変態が現れました?
開け放たれた扉は、直したばかりだというのに、鈍い音をたてて上の蝶番が外れ斜めに傾いた。
床に突き刺さった様に見えるが、幻に違いない。…嫌だな…誰か夢だと言って…欲しいのだけど…。開け放たれた、執務室の入り口には、黒髪の美しい女性が立っていた。20代後半に見えるが本当は違うことを知っている。動揺を隠しながら立ち上がり、女性の前に行くと、僕は跪く。
すると、女性は僕に手を差し出した。僕はそっと手を取り、彼女の指に輝く宝石に口付けをする。
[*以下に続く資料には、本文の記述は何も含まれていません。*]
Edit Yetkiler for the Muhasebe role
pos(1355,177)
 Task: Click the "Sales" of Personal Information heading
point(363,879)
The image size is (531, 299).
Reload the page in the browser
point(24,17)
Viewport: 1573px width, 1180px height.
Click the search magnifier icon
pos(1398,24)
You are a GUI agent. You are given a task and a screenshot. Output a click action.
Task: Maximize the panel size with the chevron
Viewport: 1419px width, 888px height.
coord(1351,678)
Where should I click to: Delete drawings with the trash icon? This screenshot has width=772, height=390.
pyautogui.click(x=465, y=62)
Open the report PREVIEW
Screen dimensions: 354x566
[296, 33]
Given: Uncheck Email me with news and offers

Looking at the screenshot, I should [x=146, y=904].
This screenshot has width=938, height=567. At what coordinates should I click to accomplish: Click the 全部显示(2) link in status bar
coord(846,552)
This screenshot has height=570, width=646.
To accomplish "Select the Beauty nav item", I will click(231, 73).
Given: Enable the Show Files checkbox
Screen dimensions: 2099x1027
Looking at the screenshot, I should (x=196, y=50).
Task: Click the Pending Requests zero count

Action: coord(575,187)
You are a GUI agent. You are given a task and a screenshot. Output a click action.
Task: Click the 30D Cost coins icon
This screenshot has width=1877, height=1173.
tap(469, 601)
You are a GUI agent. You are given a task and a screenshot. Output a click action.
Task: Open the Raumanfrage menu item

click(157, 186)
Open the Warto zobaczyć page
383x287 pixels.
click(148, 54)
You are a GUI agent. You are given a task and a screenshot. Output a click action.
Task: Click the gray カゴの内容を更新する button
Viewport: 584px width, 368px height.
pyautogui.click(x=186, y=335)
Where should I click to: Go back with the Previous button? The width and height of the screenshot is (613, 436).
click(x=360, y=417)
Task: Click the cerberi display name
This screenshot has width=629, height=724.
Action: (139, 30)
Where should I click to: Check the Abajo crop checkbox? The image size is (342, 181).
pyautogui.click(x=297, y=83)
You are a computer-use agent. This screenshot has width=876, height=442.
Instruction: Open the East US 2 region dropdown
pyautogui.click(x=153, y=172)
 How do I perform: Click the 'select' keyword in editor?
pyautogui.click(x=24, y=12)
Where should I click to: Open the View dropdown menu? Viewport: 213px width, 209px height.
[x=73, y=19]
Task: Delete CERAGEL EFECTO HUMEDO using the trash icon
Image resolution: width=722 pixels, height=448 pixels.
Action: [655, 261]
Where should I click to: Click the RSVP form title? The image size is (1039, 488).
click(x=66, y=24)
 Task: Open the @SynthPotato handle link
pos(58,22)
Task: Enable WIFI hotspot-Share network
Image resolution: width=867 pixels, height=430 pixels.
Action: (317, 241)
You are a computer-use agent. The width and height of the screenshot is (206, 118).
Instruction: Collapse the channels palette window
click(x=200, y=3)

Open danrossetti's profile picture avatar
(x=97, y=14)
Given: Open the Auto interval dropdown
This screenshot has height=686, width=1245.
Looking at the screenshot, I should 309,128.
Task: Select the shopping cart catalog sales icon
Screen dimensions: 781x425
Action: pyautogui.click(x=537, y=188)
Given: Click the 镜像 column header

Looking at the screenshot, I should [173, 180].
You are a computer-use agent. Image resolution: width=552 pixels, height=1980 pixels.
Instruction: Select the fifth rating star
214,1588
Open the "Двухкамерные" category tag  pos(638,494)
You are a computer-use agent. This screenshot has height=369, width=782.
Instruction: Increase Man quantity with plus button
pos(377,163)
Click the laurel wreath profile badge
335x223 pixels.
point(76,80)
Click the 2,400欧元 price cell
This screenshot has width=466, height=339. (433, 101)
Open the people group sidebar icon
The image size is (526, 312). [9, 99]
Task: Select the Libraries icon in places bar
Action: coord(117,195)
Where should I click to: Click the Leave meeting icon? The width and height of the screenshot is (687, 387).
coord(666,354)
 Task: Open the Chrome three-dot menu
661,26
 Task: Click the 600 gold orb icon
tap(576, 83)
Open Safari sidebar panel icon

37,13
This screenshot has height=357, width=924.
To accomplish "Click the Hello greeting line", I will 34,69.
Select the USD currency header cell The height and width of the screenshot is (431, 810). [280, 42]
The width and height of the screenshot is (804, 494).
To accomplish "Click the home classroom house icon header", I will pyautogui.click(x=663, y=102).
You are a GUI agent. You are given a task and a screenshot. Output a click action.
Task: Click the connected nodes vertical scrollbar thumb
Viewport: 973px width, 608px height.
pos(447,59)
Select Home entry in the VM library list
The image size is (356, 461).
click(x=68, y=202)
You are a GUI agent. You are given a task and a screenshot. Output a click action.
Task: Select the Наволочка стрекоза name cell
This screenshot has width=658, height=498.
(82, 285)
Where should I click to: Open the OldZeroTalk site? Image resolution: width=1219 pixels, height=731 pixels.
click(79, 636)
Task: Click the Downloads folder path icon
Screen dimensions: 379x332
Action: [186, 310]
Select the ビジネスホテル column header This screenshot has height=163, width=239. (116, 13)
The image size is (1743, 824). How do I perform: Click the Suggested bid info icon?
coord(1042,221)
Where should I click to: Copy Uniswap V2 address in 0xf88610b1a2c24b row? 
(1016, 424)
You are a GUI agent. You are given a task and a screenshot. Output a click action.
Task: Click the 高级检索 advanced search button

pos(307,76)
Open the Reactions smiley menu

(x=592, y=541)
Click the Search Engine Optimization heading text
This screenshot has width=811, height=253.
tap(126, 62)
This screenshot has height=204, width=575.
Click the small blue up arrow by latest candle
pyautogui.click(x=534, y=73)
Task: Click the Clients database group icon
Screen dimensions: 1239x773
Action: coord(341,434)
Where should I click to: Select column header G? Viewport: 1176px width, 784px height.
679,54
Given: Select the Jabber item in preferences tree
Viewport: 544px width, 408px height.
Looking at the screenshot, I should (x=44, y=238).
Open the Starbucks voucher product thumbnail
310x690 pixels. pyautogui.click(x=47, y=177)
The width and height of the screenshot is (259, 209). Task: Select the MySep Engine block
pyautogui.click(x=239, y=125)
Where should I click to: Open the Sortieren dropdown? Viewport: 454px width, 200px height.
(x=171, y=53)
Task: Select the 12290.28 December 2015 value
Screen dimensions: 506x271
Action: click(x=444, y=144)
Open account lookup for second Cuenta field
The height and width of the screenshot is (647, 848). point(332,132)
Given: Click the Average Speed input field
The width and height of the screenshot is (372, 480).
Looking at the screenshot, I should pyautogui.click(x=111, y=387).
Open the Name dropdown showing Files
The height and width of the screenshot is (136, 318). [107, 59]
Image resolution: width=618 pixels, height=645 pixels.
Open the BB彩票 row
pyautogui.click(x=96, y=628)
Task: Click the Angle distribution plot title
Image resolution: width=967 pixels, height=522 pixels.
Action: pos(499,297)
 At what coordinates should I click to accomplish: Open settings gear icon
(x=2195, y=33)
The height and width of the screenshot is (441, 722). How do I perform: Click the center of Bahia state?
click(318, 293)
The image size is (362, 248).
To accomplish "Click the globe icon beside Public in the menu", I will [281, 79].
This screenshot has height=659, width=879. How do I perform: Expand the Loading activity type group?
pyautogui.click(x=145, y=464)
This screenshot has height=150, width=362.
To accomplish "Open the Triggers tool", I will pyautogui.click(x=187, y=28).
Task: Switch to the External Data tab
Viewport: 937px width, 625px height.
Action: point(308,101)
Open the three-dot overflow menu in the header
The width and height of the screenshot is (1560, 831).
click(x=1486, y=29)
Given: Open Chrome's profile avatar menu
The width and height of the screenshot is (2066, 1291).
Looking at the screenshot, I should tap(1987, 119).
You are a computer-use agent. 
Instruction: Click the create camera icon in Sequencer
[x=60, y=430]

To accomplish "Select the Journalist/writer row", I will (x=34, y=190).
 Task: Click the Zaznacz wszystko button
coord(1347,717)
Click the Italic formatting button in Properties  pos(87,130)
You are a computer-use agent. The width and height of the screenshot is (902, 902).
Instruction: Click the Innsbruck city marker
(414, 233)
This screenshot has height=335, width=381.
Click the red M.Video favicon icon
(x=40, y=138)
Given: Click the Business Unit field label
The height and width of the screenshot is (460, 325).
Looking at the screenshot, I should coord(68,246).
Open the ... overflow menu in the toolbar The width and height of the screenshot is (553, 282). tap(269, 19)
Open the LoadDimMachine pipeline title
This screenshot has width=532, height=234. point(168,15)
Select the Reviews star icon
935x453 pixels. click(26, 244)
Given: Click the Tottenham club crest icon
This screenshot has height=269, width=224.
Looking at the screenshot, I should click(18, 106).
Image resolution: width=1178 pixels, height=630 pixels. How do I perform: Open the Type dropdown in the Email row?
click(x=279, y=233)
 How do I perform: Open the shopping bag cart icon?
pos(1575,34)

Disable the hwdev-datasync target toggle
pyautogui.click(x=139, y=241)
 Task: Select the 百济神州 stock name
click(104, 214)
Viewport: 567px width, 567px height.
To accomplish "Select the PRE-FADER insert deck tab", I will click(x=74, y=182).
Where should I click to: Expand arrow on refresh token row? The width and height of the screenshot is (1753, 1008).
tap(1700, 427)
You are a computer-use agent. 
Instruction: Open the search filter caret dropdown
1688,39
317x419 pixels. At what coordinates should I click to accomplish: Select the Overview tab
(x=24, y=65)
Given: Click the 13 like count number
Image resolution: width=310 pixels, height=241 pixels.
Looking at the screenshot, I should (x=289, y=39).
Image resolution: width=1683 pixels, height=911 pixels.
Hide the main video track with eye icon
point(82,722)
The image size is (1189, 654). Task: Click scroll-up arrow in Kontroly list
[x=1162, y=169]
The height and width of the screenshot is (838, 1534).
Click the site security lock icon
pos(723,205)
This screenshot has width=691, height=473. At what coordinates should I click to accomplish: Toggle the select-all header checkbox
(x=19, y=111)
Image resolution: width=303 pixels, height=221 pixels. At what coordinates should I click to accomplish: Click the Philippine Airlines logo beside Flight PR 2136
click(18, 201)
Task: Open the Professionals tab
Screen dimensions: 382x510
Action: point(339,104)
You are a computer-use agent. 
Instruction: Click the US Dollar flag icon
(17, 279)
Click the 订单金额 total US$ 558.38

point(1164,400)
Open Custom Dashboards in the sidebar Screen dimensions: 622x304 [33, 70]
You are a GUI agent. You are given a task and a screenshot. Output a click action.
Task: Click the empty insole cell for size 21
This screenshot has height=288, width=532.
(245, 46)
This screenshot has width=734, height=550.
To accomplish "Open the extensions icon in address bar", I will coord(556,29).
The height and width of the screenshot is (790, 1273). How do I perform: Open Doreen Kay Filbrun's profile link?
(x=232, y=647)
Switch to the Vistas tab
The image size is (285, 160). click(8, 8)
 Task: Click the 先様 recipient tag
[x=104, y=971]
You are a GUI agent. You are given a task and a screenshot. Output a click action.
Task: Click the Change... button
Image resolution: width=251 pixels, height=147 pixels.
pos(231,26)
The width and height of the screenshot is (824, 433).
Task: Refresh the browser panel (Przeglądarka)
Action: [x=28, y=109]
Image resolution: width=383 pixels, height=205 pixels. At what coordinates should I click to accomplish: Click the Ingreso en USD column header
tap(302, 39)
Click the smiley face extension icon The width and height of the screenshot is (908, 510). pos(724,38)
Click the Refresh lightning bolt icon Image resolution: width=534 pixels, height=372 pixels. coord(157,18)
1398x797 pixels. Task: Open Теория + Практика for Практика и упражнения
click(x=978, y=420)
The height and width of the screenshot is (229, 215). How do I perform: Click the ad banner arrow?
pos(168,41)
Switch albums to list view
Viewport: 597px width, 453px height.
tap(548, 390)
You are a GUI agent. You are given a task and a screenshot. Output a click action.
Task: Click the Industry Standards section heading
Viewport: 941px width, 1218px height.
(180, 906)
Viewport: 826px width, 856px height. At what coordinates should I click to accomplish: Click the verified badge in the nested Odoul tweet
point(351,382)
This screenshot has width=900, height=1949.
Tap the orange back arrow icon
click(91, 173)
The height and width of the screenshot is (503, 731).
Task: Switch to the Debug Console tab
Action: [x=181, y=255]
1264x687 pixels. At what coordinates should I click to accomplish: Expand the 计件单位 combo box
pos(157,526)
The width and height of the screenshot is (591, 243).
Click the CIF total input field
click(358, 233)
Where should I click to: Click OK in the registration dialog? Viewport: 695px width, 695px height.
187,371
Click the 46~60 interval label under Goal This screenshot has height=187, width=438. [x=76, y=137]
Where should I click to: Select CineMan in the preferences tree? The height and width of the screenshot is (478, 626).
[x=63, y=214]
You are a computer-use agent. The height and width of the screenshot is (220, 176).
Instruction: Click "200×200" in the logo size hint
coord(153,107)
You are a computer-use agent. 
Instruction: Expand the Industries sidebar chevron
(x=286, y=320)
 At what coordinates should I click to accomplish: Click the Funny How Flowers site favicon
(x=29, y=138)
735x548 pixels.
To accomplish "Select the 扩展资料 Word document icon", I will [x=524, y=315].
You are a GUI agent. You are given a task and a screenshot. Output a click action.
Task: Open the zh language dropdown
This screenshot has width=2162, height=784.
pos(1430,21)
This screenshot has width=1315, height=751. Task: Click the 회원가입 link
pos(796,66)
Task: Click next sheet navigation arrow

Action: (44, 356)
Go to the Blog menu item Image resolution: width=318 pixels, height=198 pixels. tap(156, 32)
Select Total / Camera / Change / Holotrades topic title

後ろでは、アルフレッドとアルテアが頭をたれ、我が国の敬礼を示していた。
「ユーリ、久しぶりですね?何年振りかしら?」
優しげに微笑んで居るが、そんな生易しい存在じゃない。
「お久しぶりです、陛下。結婚の儀以来ですから、2年には成るかと。」
そう答えると、はあーとため息を付き、
「2年も会っていないと言うのに、出迎えもしてくれないなんて、薄情な子ね?誰に似たのかしら?貴方のお母様は、とても優しい良い娘でしたのに?」
ううっ…。と、詰まってしまうと、あら嫌ね?冗談よ…。ほほほっと笑っている。
彼女…、前王妃ヴィクトリア・ウーゴは、お父様の全ての愛情を一身に受けたが、残念ながら、子を授かれなかった。もし、彼女が王子なり姫なり授かって居れば、あの惨劇は無かったであろう。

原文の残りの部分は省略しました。